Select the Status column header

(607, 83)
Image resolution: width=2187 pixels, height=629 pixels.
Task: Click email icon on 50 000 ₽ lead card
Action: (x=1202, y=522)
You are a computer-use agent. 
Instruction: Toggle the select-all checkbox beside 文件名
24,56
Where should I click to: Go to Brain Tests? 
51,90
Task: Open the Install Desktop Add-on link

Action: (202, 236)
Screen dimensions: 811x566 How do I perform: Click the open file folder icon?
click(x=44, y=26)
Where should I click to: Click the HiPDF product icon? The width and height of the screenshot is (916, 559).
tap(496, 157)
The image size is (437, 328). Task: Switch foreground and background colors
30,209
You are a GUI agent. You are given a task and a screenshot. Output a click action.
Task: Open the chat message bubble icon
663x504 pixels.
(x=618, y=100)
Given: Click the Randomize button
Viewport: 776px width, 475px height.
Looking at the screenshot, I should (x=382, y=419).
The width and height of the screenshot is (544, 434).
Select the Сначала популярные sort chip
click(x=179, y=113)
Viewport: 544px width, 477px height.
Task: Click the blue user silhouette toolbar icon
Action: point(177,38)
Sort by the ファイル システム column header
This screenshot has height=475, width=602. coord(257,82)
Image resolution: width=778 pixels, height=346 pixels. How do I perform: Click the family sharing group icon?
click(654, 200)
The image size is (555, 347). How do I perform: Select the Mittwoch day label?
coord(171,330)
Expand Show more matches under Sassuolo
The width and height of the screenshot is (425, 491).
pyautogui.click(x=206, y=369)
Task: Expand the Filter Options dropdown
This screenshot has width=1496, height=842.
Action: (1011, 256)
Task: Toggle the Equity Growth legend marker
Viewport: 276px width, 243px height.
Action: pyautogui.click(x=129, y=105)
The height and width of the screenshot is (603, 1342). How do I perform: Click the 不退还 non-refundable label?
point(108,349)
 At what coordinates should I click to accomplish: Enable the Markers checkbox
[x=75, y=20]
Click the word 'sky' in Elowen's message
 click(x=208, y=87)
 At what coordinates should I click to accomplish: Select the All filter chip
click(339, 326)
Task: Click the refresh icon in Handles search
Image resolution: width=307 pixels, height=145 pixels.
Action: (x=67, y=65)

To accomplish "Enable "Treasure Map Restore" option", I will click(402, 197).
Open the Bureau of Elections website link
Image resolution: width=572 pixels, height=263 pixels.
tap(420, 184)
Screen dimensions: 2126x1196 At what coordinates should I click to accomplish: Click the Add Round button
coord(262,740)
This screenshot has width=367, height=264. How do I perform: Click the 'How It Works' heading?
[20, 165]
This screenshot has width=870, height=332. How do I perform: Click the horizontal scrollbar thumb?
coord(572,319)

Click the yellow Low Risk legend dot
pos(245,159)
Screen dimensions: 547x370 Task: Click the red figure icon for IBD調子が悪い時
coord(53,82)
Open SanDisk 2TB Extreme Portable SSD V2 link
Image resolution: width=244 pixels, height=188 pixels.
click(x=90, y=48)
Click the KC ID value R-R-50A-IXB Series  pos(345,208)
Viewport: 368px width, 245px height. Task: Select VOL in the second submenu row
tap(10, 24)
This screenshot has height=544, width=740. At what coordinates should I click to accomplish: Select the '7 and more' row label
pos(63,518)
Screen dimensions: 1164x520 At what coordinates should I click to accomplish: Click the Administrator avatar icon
★ ★ ★ ★ ★
■ **TASK REQUIREMENTS**
Search the records for the word "agent", then list every line that has it.

■ **EXERCISE OUTPUT**
You are a computer-use agent. 
You are a GUI agent. You are given a task and a screenshot. Output a click action.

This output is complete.